The site had long been vacant and derelict, and posed challenges to development, as it is located in an area of archaeological interest, in a conservation area, was listed on the record of protected structures, is located in a flood zone, and on a narrow street with restricted site access. We acquired the site at auction in 2017 and our work lay in methodically dismantling each barrier to development through a combination of liaison with the Council and clever design solutions to unlock its redevelopment potential.
The design solution features a central lift and stair core with two apartments per floor. The plan is divided lengthwise in order to achieve double aspect for each home and locate the balconies on the rear elevation, allowing the scheme to present a more sympathetic flat-fronted elevation to the Georgian context.
A covered laneway at ground floor level gives access into the lobby and also to the bin store at the rear, with sheltered bicycle parking located directly off the laneway. The café space features a wrap-around corner window to facilitate passive surveillance of the laneway while also increasing the commercial frontage. The laneway has a gentle slope rising up towards the entrance lobby, bringing the finished floor level above the flood zone threshold.
The building massing steps back at 4th floor level to match the adjacent Georgian context, while the main volume of the building rises to 6 storeys matching the parapet height of the multistorey carpark behind the site. The flank elevations are expressed as three playfully staggered colour blocks integrating the parapets of the setbacks front and back to play with height and proportion. It is hoped that the vacant sites either side of the scheme will be regenerated in time, and thus the side elevations will eventually be built up against and obscured from view.

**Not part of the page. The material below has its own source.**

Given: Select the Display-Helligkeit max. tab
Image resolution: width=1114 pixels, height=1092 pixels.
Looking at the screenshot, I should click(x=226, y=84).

MiDRISE lodged the planning application in 2019 which was granted An Bord Pleanala in 2020, on condition that it be reduced in height to four storeys. We therefore took the decision to sell the site with the benefit of the planning permit to a social housing provider, thereby capturing the significantly increased land value we created by unlocking the site.
A construction company working for the social housing provider subsequently constructed the much simplified version of the scheme that stands on the site today, delivering six social housing units in a highly sustainable inner city location.